START Data records

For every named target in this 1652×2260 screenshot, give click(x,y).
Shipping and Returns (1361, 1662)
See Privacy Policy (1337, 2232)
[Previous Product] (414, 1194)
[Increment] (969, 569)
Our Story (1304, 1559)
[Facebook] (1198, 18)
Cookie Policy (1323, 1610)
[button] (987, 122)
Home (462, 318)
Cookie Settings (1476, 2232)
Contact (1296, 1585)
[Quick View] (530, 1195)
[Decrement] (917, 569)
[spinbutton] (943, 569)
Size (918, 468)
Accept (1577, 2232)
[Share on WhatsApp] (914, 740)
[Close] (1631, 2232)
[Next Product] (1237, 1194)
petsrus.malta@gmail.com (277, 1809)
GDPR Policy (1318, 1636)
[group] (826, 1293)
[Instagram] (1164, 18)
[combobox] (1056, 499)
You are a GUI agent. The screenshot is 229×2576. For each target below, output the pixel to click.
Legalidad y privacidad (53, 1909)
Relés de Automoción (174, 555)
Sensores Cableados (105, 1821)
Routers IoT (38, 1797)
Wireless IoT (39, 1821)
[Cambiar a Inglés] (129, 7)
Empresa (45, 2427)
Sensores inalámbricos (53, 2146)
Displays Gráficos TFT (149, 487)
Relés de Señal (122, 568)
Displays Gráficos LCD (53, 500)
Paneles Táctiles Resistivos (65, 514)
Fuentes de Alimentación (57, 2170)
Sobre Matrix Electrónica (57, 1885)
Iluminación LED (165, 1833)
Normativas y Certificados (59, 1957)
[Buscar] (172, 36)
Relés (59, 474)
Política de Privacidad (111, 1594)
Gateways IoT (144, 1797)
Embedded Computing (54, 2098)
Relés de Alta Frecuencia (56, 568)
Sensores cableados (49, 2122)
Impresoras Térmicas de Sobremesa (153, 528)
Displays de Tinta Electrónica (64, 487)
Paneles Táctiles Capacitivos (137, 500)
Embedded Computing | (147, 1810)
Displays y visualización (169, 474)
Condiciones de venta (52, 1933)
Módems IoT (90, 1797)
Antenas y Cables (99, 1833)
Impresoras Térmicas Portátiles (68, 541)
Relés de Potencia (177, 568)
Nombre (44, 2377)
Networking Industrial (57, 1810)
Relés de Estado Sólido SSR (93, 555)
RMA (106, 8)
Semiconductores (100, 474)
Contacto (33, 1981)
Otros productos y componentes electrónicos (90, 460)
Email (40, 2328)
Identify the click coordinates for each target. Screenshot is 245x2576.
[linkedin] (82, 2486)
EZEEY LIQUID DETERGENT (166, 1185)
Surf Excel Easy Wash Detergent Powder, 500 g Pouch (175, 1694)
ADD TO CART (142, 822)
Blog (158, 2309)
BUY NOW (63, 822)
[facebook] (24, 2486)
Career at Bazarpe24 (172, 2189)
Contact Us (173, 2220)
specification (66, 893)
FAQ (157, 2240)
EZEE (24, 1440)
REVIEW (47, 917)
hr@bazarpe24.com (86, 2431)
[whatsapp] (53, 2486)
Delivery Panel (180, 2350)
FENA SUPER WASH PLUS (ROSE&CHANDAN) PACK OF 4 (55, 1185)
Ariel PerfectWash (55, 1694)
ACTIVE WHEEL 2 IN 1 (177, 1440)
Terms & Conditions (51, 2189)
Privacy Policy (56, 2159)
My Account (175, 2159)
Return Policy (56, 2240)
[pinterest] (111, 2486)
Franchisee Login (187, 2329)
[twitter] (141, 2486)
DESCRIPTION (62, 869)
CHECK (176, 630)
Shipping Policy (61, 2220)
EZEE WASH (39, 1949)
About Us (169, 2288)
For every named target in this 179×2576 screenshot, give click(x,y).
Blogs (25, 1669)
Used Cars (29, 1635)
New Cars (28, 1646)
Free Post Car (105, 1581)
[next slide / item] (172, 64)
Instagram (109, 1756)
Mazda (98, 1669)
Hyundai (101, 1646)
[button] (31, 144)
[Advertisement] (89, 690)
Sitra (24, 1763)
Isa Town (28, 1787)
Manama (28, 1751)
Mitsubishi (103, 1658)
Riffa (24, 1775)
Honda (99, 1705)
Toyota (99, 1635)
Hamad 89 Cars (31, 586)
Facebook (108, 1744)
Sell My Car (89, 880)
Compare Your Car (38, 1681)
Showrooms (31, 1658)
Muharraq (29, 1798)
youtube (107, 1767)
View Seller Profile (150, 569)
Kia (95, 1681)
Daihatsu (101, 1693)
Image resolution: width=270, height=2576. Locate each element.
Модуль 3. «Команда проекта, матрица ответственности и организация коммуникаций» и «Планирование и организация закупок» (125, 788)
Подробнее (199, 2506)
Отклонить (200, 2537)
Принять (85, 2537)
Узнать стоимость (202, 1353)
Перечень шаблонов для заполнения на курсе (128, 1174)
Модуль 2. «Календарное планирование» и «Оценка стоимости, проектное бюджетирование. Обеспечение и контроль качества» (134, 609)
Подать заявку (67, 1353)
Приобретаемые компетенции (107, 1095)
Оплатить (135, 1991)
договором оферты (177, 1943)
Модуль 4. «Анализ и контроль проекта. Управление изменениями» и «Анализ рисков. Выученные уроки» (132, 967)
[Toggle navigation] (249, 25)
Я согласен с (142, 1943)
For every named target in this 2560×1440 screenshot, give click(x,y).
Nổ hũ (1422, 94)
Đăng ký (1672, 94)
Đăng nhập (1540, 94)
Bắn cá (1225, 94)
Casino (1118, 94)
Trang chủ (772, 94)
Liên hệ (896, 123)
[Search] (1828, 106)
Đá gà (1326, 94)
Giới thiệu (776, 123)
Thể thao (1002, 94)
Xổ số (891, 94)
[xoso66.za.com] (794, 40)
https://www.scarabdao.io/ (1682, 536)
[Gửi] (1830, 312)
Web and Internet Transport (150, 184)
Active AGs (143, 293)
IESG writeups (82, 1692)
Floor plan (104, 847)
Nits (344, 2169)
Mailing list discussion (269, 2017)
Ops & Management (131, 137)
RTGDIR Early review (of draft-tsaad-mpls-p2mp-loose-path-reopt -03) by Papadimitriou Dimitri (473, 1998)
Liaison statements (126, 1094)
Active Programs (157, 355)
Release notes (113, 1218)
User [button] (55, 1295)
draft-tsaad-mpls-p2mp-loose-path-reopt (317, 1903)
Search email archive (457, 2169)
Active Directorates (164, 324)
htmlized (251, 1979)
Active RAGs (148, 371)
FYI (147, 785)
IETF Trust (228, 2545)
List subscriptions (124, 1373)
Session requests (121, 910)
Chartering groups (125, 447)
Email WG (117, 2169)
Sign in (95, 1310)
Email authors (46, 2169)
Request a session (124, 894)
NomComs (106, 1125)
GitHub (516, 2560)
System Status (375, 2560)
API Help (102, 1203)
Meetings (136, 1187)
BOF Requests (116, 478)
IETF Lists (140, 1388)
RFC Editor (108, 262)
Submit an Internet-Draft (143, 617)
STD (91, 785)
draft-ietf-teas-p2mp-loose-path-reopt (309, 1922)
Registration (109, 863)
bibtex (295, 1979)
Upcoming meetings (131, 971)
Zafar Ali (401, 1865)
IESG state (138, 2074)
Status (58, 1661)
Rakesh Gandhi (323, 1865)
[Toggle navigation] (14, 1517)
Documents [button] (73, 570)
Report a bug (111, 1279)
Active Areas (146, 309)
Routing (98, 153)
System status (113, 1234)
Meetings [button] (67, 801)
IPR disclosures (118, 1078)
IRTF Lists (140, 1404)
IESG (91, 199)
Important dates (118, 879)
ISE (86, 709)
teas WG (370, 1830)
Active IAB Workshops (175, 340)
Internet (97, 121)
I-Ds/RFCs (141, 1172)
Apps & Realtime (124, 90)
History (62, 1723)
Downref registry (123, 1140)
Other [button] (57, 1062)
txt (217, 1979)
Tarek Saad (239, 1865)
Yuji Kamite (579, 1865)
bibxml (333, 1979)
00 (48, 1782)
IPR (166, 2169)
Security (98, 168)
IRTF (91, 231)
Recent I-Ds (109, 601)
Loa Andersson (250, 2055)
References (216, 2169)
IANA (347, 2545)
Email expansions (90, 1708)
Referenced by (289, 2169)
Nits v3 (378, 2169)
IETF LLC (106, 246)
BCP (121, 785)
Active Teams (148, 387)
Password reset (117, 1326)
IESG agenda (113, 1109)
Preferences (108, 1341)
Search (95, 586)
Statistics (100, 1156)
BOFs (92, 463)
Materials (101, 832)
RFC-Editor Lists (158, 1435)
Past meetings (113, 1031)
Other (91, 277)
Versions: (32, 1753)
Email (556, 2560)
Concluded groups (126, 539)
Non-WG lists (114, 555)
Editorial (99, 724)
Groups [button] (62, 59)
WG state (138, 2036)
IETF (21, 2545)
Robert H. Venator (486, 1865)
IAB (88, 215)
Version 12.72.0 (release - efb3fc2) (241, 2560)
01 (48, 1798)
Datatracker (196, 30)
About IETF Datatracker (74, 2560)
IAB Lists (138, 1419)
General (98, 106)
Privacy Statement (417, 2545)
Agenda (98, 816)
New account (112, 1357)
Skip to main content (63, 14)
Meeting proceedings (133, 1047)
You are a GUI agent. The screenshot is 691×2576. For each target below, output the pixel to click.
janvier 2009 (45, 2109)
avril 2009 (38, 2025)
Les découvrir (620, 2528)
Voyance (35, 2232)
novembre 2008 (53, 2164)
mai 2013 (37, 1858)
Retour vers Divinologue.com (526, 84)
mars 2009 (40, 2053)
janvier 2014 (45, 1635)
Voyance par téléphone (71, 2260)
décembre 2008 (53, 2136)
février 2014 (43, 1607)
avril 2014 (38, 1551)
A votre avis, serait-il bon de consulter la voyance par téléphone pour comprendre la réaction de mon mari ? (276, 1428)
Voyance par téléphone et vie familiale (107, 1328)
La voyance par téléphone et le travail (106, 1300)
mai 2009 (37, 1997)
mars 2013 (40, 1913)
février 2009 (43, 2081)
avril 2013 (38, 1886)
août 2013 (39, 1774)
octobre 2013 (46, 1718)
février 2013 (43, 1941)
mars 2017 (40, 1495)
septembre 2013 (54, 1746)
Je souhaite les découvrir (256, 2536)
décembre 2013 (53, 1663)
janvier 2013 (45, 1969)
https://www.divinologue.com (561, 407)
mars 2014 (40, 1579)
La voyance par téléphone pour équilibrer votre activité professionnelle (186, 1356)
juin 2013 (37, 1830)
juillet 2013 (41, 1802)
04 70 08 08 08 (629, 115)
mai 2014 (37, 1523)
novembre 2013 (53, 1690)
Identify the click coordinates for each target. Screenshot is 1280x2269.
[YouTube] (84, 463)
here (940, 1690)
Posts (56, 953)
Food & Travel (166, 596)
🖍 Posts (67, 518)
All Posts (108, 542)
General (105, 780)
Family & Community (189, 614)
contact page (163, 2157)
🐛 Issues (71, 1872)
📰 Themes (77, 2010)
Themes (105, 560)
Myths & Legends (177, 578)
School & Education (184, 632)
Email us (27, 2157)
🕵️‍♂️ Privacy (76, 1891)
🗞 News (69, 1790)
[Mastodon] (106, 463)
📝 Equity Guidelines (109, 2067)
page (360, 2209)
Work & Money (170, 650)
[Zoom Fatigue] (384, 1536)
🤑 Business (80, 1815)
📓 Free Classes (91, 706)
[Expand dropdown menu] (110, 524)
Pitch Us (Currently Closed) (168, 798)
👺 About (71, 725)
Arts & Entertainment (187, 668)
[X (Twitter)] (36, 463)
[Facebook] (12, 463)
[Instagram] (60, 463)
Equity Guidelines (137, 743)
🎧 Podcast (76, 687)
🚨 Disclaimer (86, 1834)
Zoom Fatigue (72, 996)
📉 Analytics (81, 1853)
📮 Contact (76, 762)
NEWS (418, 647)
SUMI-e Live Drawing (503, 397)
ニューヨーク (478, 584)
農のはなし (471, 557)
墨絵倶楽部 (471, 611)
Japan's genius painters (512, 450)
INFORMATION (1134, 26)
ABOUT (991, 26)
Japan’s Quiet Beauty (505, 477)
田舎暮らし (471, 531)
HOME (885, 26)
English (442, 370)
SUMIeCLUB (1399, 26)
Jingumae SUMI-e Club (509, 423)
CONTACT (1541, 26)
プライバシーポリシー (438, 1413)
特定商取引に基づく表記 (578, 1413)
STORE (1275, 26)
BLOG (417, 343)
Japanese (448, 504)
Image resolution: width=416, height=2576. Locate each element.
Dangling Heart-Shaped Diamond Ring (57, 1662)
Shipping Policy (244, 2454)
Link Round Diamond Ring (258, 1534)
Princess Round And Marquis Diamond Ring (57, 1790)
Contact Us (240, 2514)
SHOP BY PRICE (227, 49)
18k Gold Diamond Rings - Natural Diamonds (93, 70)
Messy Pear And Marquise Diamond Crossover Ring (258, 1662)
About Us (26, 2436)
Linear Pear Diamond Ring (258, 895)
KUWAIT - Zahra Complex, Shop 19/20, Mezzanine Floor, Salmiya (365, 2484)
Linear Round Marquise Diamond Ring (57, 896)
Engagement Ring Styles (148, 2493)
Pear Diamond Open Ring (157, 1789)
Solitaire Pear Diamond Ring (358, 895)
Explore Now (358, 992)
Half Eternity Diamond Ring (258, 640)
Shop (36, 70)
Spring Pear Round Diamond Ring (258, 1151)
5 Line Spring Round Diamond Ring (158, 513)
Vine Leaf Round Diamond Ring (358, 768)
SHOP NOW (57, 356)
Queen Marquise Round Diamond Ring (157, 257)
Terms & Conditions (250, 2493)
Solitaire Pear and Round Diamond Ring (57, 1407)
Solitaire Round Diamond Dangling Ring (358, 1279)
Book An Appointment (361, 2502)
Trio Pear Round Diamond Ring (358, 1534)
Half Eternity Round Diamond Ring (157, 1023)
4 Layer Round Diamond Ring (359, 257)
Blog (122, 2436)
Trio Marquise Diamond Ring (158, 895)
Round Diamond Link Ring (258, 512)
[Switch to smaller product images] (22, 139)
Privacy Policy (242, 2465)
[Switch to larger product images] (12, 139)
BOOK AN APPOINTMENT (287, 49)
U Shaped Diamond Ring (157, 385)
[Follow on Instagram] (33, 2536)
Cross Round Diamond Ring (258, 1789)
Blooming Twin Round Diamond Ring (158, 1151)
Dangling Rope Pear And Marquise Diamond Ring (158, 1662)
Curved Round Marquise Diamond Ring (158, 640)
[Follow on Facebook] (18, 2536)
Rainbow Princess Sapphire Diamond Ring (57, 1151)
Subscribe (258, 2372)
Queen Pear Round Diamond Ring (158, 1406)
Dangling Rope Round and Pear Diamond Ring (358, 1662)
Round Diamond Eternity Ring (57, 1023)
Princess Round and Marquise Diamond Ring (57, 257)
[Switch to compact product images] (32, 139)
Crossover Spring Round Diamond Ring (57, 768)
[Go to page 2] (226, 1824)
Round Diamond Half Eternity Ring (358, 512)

END Data records

## Aim of the exercise
Keep both end lines and retype everything in the records above from the line containing "Active Programs (157, 355)" through the line containing "IESG state (138, 2074)", exactly, with nothing else.

## Result below
Active Programs (157, 355)
Release notes (113, 1218)
User [button] (55, 1295)
draft-tsaad-mpls-p2mp-loose-path-reopt (317, 1903)
Search email archive (457, 2169)
Active Directorates (164, 324)
htmlized (251, 1979)
Active RAGs (148, 371)
FYI (147, 785)
IETF Trust (228, 2545)
List subscriptions (124, 1373)
Session requests (121, 910)
Chartering groups (125, 447)
Email WG (117, 2169)
Sign in (95, 1310)
Email authors (46, 2169)
Request a session (124, 894)
NomComs (106, 1125)
GitHub (516, 2560)
System Status (375, 2560)
API Help (102, 1203)
Meetings (136, 1187)
BOF Requests (116, 478)
IETF Lists (140, 1388)
RFC Editor (108, 262)
Submit an Internet-Draft (143, 617)
STD (91, 785)
draft-ietf-teas-p2mp-loose-path-reopt (309, 1922)
Registration (109, 863)
bibtex (295, 1979)
Upcoming meetings (131, 971)
Zafar Ali (401, 1865)
IESG state (138, 2074)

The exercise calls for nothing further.